Work request »
Copy the records below word for word, starting with the line that contains "The height and width of the screenshot is (625, 1201)." and going on through the line that contains "pyautogui.click(x=540, y=118)".

Exercise input »
------------------------------

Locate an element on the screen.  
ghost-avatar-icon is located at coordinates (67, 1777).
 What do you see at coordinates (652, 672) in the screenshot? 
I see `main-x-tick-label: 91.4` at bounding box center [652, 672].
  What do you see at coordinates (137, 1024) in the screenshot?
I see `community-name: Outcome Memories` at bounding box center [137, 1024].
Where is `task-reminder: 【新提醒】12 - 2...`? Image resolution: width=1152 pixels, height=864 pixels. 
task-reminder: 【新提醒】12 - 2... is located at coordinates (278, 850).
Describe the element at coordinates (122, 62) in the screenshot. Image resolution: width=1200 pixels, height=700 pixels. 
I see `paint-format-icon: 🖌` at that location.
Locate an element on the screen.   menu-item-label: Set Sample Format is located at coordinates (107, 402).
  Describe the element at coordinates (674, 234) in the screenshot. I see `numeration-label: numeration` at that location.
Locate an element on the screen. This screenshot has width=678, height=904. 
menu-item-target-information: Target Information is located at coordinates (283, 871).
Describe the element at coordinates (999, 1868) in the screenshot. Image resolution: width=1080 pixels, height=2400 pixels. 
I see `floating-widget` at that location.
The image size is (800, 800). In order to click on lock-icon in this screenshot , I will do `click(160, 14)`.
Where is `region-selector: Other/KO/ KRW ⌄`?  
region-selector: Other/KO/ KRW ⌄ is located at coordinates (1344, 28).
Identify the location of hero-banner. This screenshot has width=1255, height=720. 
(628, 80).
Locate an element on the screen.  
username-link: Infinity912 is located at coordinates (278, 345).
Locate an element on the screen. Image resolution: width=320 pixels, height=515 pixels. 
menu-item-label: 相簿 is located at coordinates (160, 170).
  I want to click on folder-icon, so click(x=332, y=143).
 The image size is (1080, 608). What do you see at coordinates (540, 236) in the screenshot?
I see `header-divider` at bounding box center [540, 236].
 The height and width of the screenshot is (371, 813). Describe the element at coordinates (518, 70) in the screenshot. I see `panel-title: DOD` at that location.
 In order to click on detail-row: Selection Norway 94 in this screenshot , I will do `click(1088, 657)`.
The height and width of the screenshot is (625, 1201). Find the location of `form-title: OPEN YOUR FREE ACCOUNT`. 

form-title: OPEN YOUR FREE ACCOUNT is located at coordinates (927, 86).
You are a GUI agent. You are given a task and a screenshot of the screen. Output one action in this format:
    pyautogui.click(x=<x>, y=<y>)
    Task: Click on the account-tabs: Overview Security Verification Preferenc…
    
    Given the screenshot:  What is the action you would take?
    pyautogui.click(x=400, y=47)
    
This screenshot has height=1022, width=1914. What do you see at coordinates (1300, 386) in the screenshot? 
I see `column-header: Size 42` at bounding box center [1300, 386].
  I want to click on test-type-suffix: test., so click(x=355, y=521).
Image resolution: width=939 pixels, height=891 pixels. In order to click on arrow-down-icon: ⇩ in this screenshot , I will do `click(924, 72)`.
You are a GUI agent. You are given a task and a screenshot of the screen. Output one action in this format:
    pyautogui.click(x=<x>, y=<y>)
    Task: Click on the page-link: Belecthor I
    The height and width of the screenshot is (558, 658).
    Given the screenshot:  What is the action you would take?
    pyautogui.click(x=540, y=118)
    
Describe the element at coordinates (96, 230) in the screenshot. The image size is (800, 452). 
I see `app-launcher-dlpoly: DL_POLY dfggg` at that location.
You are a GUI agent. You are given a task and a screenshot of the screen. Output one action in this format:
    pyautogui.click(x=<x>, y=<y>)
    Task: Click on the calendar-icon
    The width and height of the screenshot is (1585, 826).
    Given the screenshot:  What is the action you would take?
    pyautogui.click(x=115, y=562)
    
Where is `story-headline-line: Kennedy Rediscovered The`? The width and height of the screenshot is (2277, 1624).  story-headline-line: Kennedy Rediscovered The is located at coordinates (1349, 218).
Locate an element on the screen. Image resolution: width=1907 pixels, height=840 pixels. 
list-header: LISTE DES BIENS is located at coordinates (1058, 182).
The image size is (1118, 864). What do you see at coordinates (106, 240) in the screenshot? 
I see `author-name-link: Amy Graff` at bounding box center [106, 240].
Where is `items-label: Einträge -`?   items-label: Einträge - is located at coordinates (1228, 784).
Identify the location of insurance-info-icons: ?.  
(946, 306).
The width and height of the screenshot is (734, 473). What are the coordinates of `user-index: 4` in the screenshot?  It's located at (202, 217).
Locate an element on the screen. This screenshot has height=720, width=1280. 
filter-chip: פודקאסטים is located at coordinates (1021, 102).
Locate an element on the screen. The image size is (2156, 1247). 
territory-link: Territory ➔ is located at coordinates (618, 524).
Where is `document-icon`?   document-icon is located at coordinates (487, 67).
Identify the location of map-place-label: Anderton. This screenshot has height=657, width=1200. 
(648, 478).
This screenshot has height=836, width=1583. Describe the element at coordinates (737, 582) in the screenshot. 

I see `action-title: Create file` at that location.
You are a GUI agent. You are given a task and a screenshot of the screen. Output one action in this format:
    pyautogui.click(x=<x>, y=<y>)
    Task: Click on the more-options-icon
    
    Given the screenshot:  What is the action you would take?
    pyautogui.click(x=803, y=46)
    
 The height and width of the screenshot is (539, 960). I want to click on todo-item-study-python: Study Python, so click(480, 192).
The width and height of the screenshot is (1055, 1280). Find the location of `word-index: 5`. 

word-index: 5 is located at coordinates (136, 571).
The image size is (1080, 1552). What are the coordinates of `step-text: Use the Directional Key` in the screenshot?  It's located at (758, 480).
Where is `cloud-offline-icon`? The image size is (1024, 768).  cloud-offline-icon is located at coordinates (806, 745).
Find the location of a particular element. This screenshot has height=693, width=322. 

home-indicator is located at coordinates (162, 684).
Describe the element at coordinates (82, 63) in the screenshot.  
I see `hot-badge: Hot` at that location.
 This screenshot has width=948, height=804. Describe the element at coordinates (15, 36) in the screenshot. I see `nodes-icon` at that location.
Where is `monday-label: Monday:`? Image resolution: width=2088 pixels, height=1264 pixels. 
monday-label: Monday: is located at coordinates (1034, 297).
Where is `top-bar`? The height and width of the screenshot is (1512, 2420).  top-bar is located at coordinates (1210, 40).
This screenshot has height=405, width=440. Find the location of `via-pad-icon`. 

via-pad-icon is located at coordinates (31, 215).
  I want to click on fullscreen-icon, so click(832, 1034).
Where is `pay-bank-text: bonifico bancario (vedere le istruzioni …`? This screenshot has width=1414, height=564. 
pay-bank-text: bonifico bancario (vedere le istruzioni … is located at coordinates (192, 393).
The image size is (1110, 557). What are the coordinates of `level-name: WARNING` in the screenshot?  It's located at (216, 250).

------------------------------

Response to the task »
The height and width of the screenshot is (625, 1201). Find the location of `form-title: OPEN YOUR FREE ACCOUNT`. 

form-title: OPEN YOUR FREE ACCOUNT is located at coordinates (927, 86).
You are a GUI agent. You are given a task and a screenshot of the screen. Output one action in this format:
    pyautogui.click(x=<x>, y=<y>)
    Task: Click on the account-tabs: Overview Security Verification Preferenc…
    
    Given the screenshot:  What is the action you would take?
    pyautogui.click(x=400, y=47)
    
This screenshot has height=1022, width=1914. What do you see at coordinates (1300, 386) in the screenshot? 
I see `column-header: Size 42` at bounding box center [1300, 386].
  I want to click on test-type-suffix: test., so click(x=355, y=521).
Image resolution: width=939 pixels, height=891 pixels. In order to click on arrow-down-icon: ⇩ in this screenshot , I will do `click(924, 72)`.
You are a GUI agent. You are given a task and a screenshot of the screen. Output one action in this format:
    pyautogui.click(x=<x>, y=<y>)
    Task: Click on the page-link: Belecthor I
    The height and width of the screenshot is (558, 658).
    Given the screenshot:  What is the action you would take?
    pyautogui.click(x=540, y=118)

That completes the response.